Saved entries:
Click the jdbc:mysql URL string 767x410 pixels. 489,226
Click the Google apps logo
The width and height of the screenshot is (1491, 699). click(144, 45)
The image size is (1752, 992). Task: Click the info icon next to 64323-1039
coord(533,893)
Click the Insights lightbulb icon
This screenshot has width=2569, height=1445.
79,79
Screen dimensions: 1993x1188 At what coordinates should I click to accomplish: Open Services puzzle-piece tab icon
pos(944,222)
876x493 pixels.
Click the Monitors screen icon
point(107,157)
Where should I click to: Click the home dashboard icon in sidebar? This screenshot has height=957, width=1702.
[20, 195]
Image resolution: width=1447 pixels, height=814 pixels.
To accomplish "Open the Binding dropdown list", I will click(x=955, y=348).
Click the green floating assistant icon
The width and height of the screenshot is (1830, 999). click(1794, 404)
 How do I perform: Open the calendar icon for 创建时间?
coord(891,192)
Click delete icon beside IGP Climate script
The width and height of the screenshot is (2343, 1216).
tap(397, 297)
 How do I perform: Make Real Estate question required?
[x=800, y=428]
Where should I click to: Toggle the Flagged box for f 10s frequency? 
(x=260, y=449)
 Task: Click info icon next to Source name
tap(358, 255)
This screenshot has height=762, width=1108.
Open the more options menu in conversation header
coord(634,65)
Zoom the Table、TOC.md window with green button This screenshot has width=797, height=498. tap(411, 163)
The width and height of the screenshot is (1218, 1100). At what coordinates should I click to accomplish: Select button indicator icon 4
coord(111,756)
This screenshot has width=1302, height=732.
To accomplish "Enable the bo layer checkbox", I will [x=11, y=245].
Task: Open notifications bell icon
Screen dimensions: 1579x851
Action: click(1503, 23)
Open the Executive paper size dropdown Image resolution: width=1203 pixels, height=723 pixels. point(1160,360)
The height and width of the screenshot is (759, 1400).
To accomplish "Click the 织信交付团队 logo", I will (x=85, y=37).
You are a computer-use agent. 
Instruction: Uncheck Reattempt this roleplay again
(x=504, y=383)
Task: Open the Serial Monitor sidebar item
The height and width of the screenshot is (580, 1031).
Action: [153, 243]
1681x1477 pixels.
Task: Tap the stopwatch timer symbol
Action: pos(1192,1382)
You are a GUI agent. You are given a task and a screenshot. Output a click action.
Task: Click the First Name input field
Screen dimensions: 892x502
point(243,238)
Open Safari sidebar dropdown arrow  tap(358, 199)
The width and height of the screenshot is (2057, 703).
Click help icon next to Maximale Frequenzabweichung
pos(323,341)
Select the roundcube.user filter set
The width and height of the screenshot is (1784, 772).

Work to be completed: Word for word, restate the lines running from the one containing "Task: Click the First Name input field" through the final line of the records above, and nothing besides.

Answer box:
Task: Click the First Name input field
Screen dimensions: 892x502
point(243,238)
Open Safari sidebar dropdown arrow  tap(358, 199)
The width and height of the screenshot is (2057, 703).
Click help icon next to Maximale Frequenzabweichung
pos(323,341)
Select the roundcube.user filter set
The width and height of the screenshot is (1784, 772).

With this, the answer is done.